-------- BRANO DEL DOCUMENTO --------
Nella Chiesa la vocazione è oggi quasi sempre per via indiretta. Lo Spirito Santo muove il cuore ad offrirsi, il cuore si offre, i Vescovi accolgono la vocazione e la instradano perché possa maturare fino alla sua consacrazione sacramentale, se è vocazione al presbiterato, o alla consacrazione non sacramentale, se è finalizzata ad altre forme di vita. Questo però non toglie che il Signore possa oggi e sempre intervenire Lui direttamente nella storia e chiamare chi vuole, per qualsiasi ministero. Alla chiamata diretta del Signore sempre si deve poi affiancare l’opera della Chiesa, chiamata a portare a compimento l’opera iniziata dal Signore. Paolo è stato chiamato sulla via di Damasco. Ma subito fu affidato alla Chiesa per completare in lui ciò che mancava per essere pienamente idoneo a compiere la missione voluta dal Cielo. Il Signore e la sua Chiesa sempre lavorano in perfetta sinergia. Resta stabile in eterno la verità che tutti possono offrirsi a Dio per una speciale, particolare missione di salvezza. Quando una persona si offre, la Chiesa accoglie e completa l’opera nella persona.

Vergine Maria, Madre della Redenzione, Angeli, Santi, suscitate operai per la Chiesa.

 

10 LUGLIO – XV Domenica T.O. – (Dt 30,10-14)

È nella tua bocca e nel tuo cuore

La vicinanza della Parola del Signore è purissima verità. Dio mai abbandona l’uomo a se stesso, privandolo del conforto, della luce, della grazia che nasce dalla sua Parola, data a lui o in modo indiretto, sotto forma di sapienza del cuore, o in modo diretto per mezzo della Legge, del Comandamento della Profezia, della Predicazione o di altre vie udibili attraverso le quali la divina Parola giunge al suo orecchio. Dalla verità, dalla luce, dalla giustizia, l’uomo è sempre dal suo Creatore e Signore. Mosè proprio questa verità ricorda al suo popolo. San Paolo dirà in seguito, nella Lettera ai Romani, che la Parola è Cristo. Il Cristo di Paolo è anche il suo Corpo, la sua Chiesa.

Fratelli, il desiderio del mio cuore e la mia preghiera salgono a Dio per la loro salvezza. Infatti rendo loro testimonianza che hanno zelo per Dio, ma non secondo una retta conoscenza. Perché, ignorando la giustizia di Dio e cercando di stabilire la propria, non si sono sottomessi alla giustizia di Dio. Ora, il termine della Legge è Cristo, perché la giustizia sia data a chiunque crede. Mosè descrive così la giustizia che viene dalla Legge: L’uomo che la mette in pratica, per mezzo di essa vivrà. Invece, la giustizia che viene dalla fede parla così: Non dire nel tuo cuore: Chi salirà al cielo? – per farne cioè discendere Cristo –; oppure: Chi scenderà nell’abisso? – per fare cioè risalire Cristo dai morti. Che cosa dice dunque? Vicino a te è la Parola, sulla tua bocca e nel tuo cuore, cioè la parola della fede che noi predichiamo. Perché se con la tua bocca proclamerai: «Gesù è il Signore!», e con il tuo cuore crederai che Dio lo ha risuscitato dai morti, sarai salvo. Con il cuore infatti si crede per ottenere la giustizia, e con la bocca si fa la professione di fede per avere la salvezza. Dice infatti la Scrittura: Chiunque crede in lui non sarà deluso. Poiché non c’è distinzione fra Giudeo e Greco, dato che lui stesso è il Signore di tutti, ricco verso tutti quelli che lo invocano. Infatti: Chiunque invocherà il nome del Signore sarà salvato. Ora, come invocheranno colui nel quale non hanno creduto? Come crederanno in colui del quale non hanno sentito parlare? Come ne sentiranno parlare senza qualcuno che lo annunci? E come lo annunceranno, se non sono stati inviati? Come sta scritto: Quanto sono belli i piedi di coloro che recano un lieto annuncio di bene! Ma non tutti hanno obbedito al Vangelo. Lo dice Isaia: Signore, chi ha creduto dopo averci ascoltato? Dunque, la fede viene dall’ascolto e l’ascolto riguarda la parola di Cristo (Rm 10,1-17).
--------
> OBIETTIVO INDICATO 1
Nel brano sulla vocazione e sulla Parola di Dio, perché Paolo, dopo la chiamata sulla via di Damasco, fu subito affidato alla Chiesa? Rispondi in una-tre frasi.
> OBIETTIVO INDICATO 2
Scrivi il seguito del brano sulla vocazione e sulla Parola di Dio, partendo da dove si interrompe.
I dati non hanno alcun legame con il brano.
-------- SEZIONE DEI DATI --------
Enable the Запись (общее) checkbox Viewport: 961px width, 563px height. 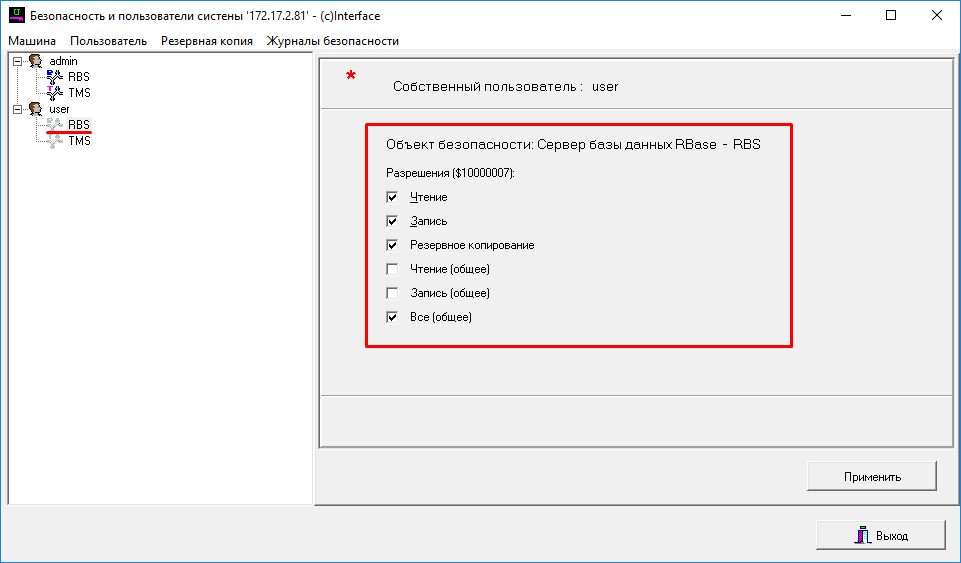click(x=392, y=293)
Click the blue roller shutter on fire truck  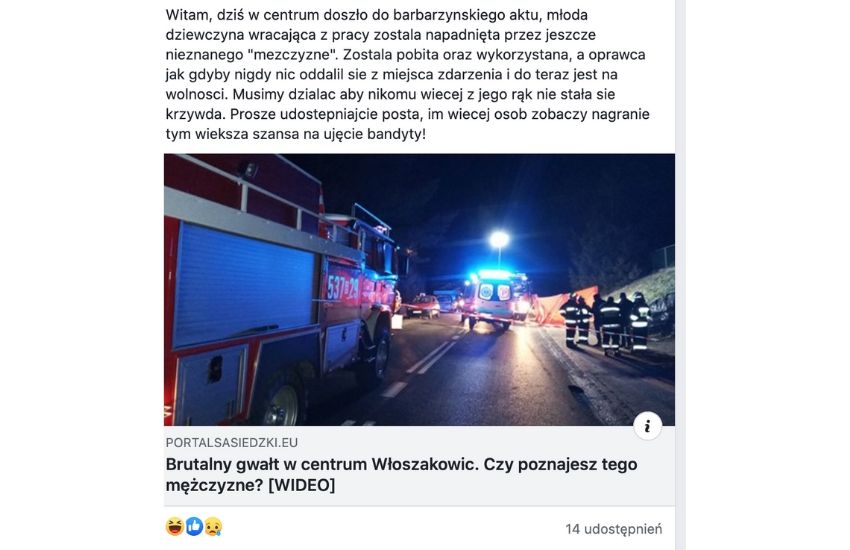[244, 285]
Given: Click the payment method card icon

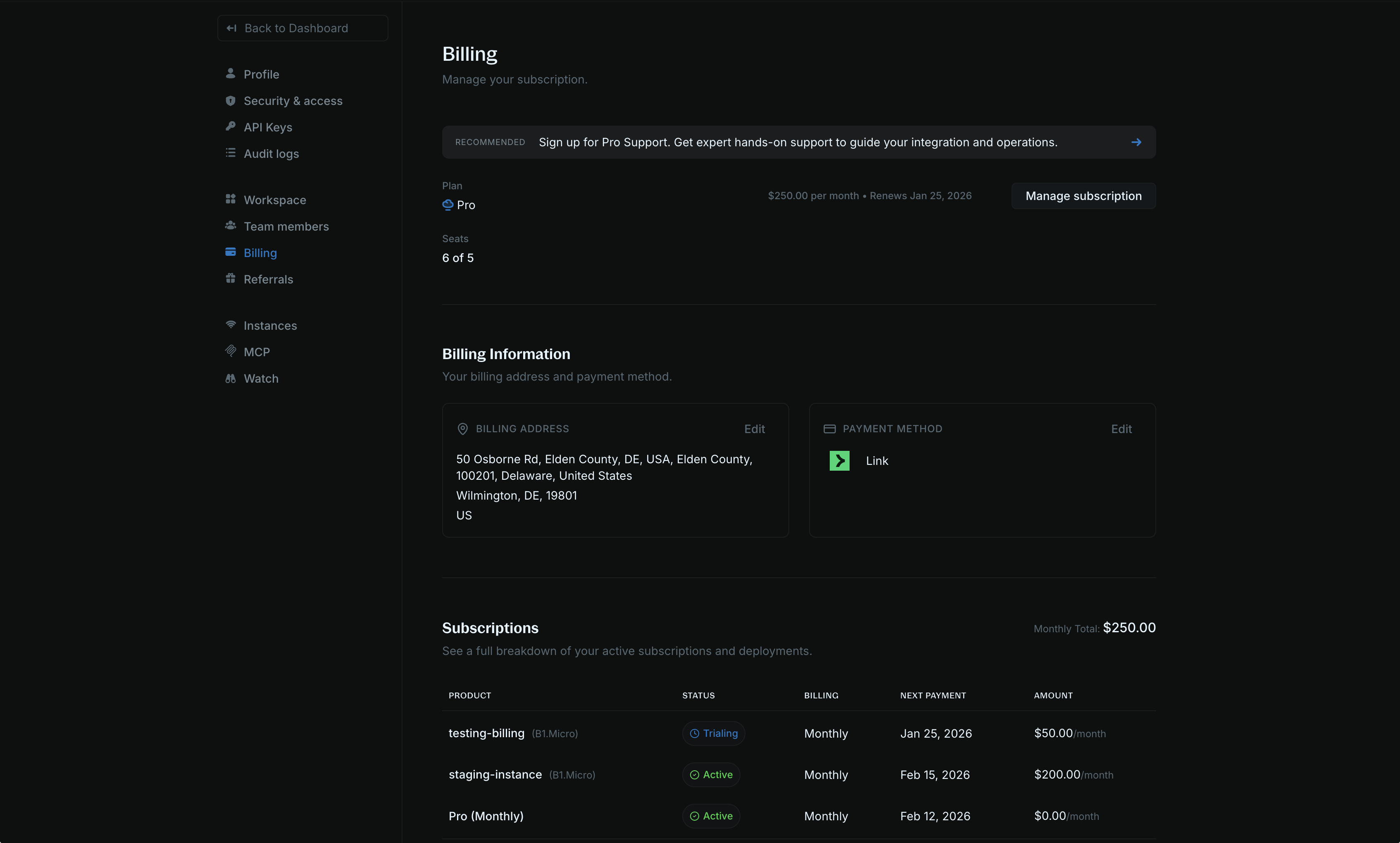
--------
> RISULTATO ESERCIZIO 1
Paolo fu affidato alla Chiesa perché completasse in lui ciò che gli mancava. Solo così sarebbe stato pienamente idoneo a compiere la missione voluta dal Cielo.

> RISULTATO ESERCIZIO 2
Qual è il ministero della Chiesa? Rendere presente Cristo, Parola eterna del Padre, unica e sola Parola di salvezza, presso ogni uomo, di ogni tempo. La Chiesa deve far sì che nessuno possa dire: la Parola della salvezza è troppo lontana da me. È nel cielo e io non sono potuto salirvi. È negli abissi e io non sono potuto discendervi. Cristo Gesù è la Parola discesa dal Cielo. La Chiesa è la presenza della Parola di Cristo e di Cristo Parola del Padre, in mezzo agli uomini. Se un solo uomo non ascolta la Parola, la responsabilità è della Chiesa. Non ha dato vera vita alla sua missione, oppure l’ha svolta in modo non conforme alla divina volontà che Cristo le ha manifestato.

Il Signore, infatti, gioirà di nuovo per te facendoti felice, come gioiva per i tuoi padri, quando obbedirai alla voce del Signore, tuo Dio, osservando i suoi comandi e i suoi decreti, scritti in questo libro della legge, e quando ti sarai convertito al Signore, tuo Dio, con tutto il cuore e con tutta l’anima. Questo comando che oggi ti ordino non è troppo alto per te, né troppo lontano da te. Non è nel cielo, perché tu dica: “Chi salirà per noi in cielo, per prendercelo e farcelo udire, affinché possiamo eseguirlo?”. Non è di là dal mare, perché tu dica: “Chi attraverserà per noi il mare, per prendercelo e farcelo udire, affinché possiamo eseguirlo?”. Anzi, questa parola è molto vicina a te, è nella tua bocca e nel tuo cuore, perché tu la metta in pratica.

Sempre la Chiesa dovrà convincere se stessa che la vita e la gioia, la beatitudine e la benedizione, sono dalla Parola di Cristo Gesù. Vivendo essa di Parola, dovrà annunziare ad ogni uomo come la Parola si vive e i frutti che essa produce. Se i frutti non vengono mostrati, è segno che non si vive di Parola. Una Chiesa che non vive di Parola mai potrà convincere un solo uomo a vivere di Parola. Se la Parola non serve alla Chiesa potrà servire ad una sola persona della terra? Una Chiesa forte nella fede nella Parola diviene presenza in mezzo agli uomini della luce della Parola.

Vergine Maria, Madre della Redenzione, Angeli, Santi, fateci presenza della Parola.

 

11 LUGLIO (Pr 2,1-9)

Allora comprenderai l’equità e la giustizia

L’uomo è eternamente dalla Parola del suo Dio. Se ascolta vive. Se non ascolta muore. Questa verità non gli è stata data dopo il peccato, ma prima. Dal momento della sua creazione lui è dalla Parola del Signore. Mai fu da se stesso.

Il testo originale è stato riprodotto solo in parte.